BOSTON — A Venezuelan woman has been apprehended on charges linked to the 2019 shooting of baseball legend David Ortiz, a crime that has kept the Dominican Republic Police busy for nearly five years. According to Boston 25 News, María Fernanda Villasmil Manzanilla, 25, was taken into custody by Interpol with Dominican officials stating that she was wanted with a red notification.
While the precise charges Manzanilla is facing remain unclear, her arrest by Interpol adds another layer to the famed incident where David Ortiz, lovingly known as Big Papi, was shot at a Santo Domingo bar while surrounded by friends. In the attack that nearly claimed the life of the Boston Red Sox icon and beloved Dominican native, wounds were grave enough that Ortiz needed medical care all the way in Mass General Hospital in Boston, as CBS News Boston reports.
The narrative surrounding the shooting of David Ortiz, a convoluted tale entangled with hitmen, mistaken identity, and rumored drug traffickers' jealousy, reads like a script stripped straight from a thriller—only this drama played out in the harsh light of reality. Dominican authorities initially spun a story where hitmen targeted Ortiz’s cousin, Sixto David Fernandez, only to confuse him with the larger-than-life Ortiz. But private investigators, hired by Ortiz, suggested an alternative plotline involving a Dominican drug trafficker who bore envy towards the slugger—a theory which sent ripples through the public consciousness.

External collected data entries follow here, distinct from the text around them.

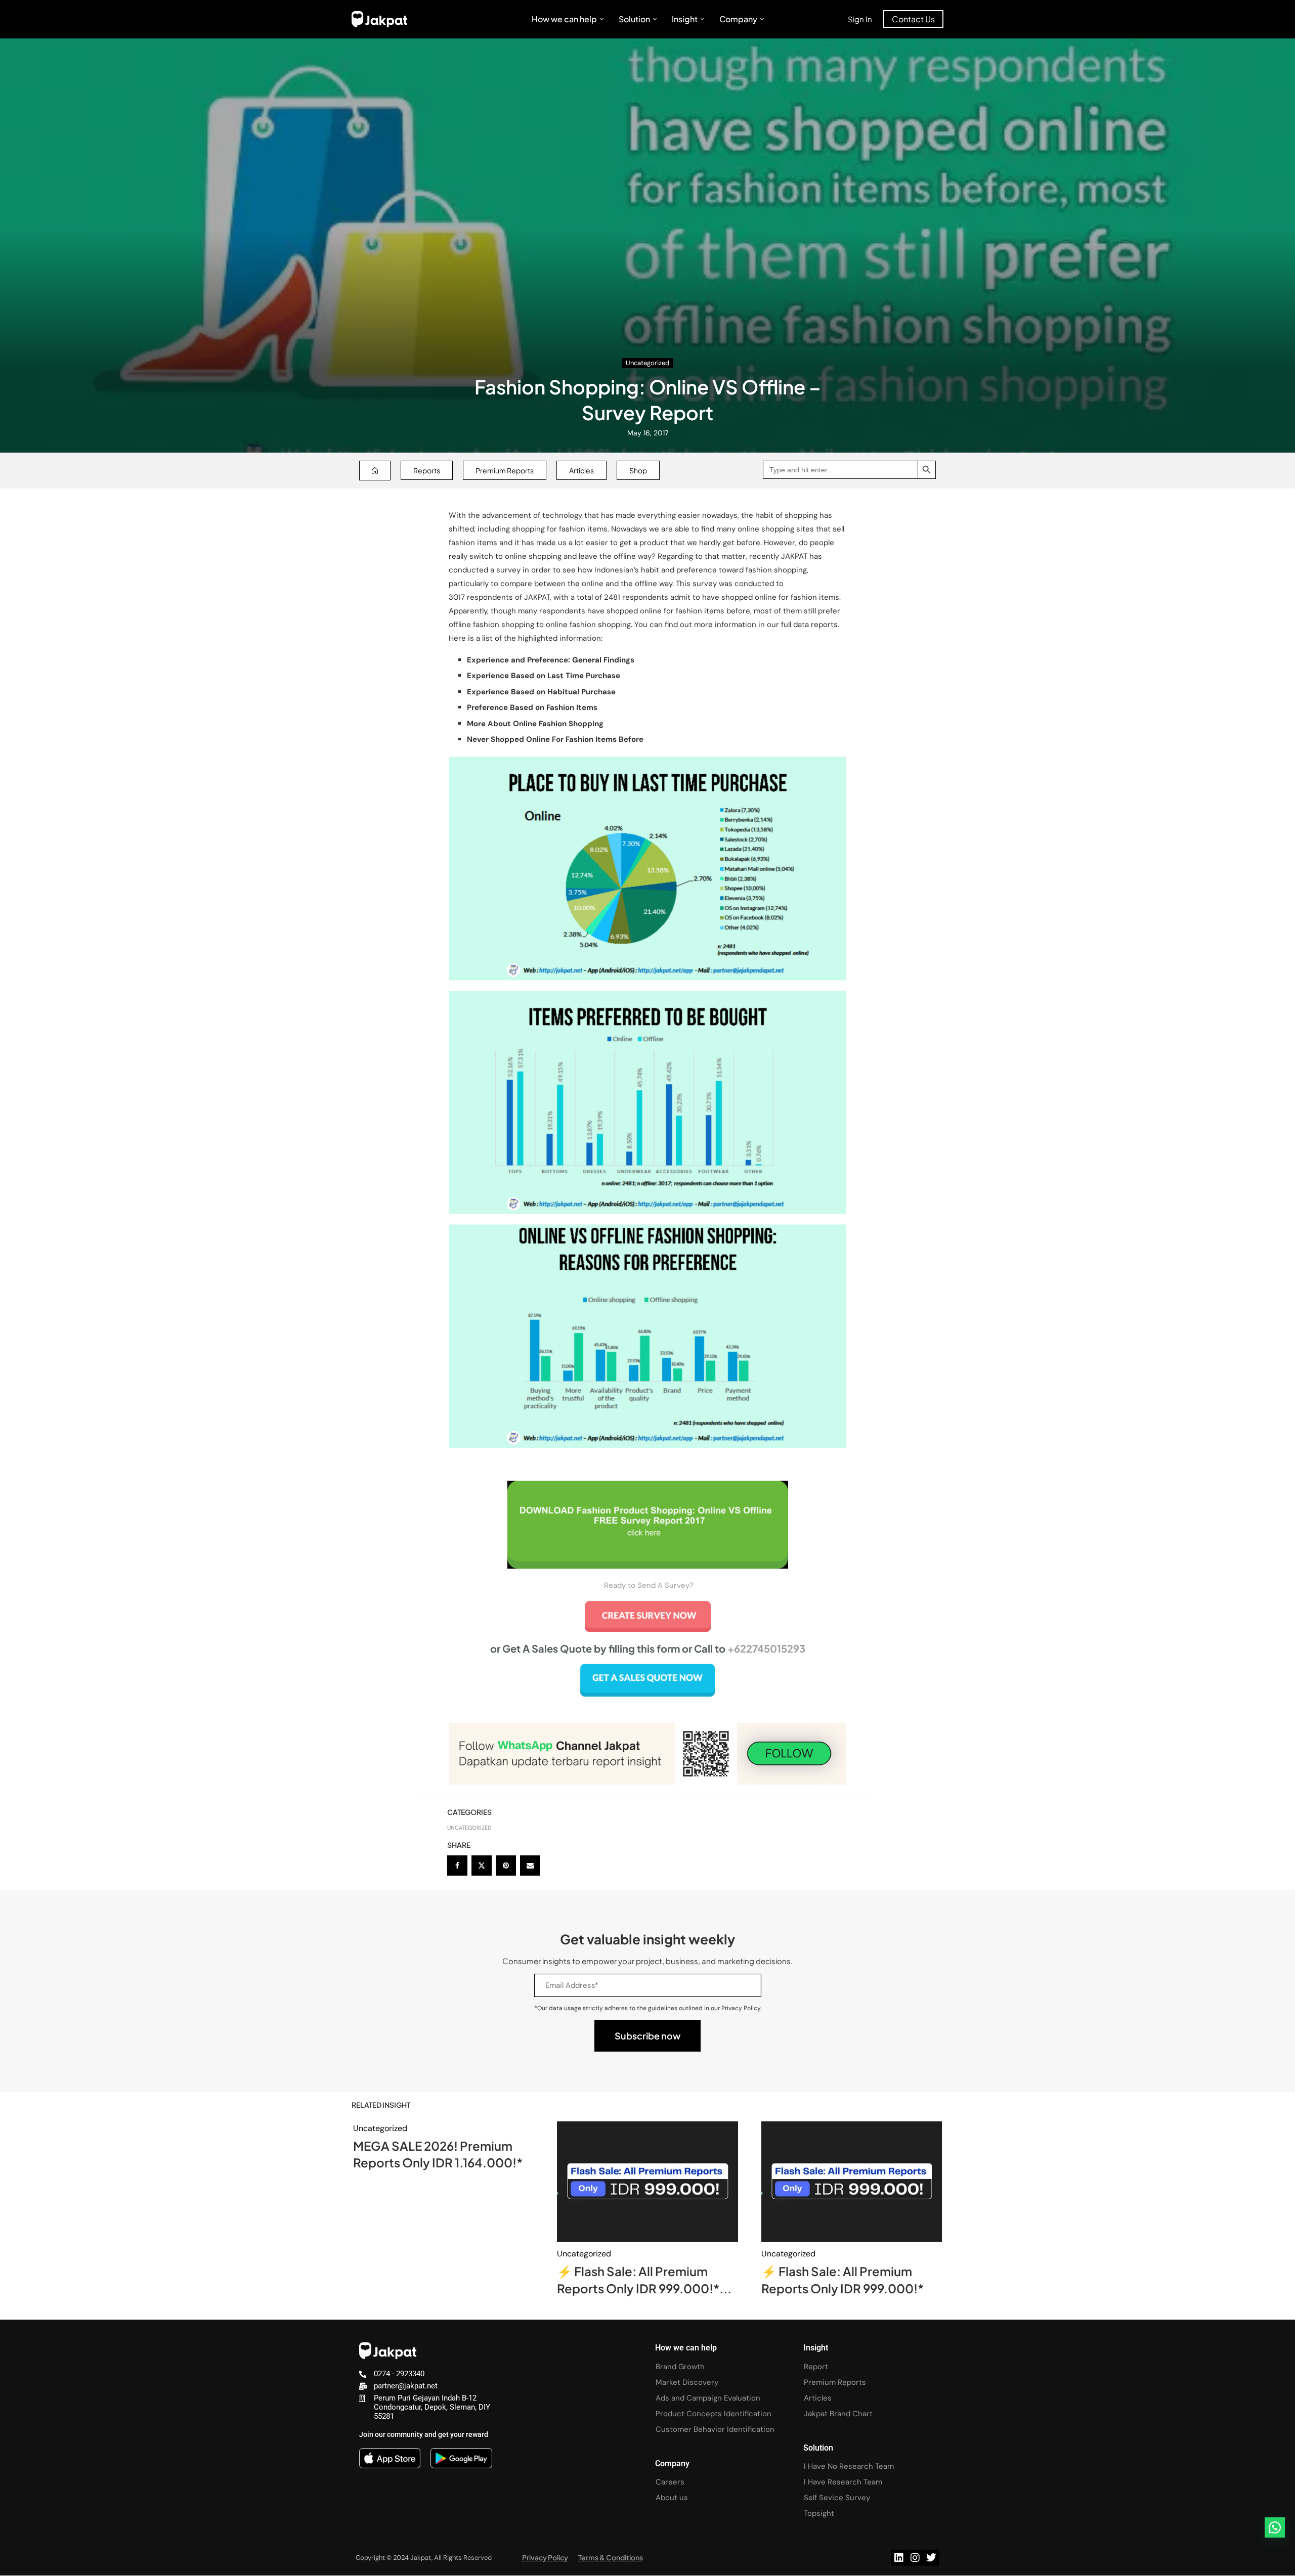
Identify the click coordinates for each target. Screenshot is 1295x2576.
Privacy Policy (545, 2557)
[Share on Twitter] (481, 1865)
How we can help (564, 19)
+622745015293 (766, 1648)
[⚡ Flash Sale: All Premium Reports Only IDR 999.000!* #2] (647, 2181)
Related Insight (381, 2104)
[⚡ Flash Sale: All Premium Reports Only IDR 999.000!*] (851, 2181)
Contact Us (913, 19)
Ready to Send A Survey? (649, 1585)
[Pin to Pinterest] (506, 1865)
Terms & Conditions (610, 2557)
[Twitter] (931, 2558)
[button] (1275, 2527)
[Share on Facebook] (457, 1865)
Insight (685, 19)
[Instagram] (915, 2558)
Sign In (860, 19)
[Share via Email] (530, 1865)
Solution (634, 19)
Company (738, 19)
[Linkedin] (899, 2558)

In response to the harrowing ordeal, Ortiz himself pondered, "That was a question I asked myself. I’m a good person, I’m a friendly guy. I want to make sure people around me are taken care of," according to a 2019 interview obtained by Boston 25 News. The incident, a stark intrusion into his life's narrative, pushed Ortiz to adopt a more guarded outlook.
The saga's legal chapter concluded this past December when a Dominican court handed down convictions to ten individuals involved in the shooting. Santo Domingo's First Collegiate Court imposed sentences ranging from 5 to 30 years for crimes including criminal organization, attempted murder, and use of illegal firearms.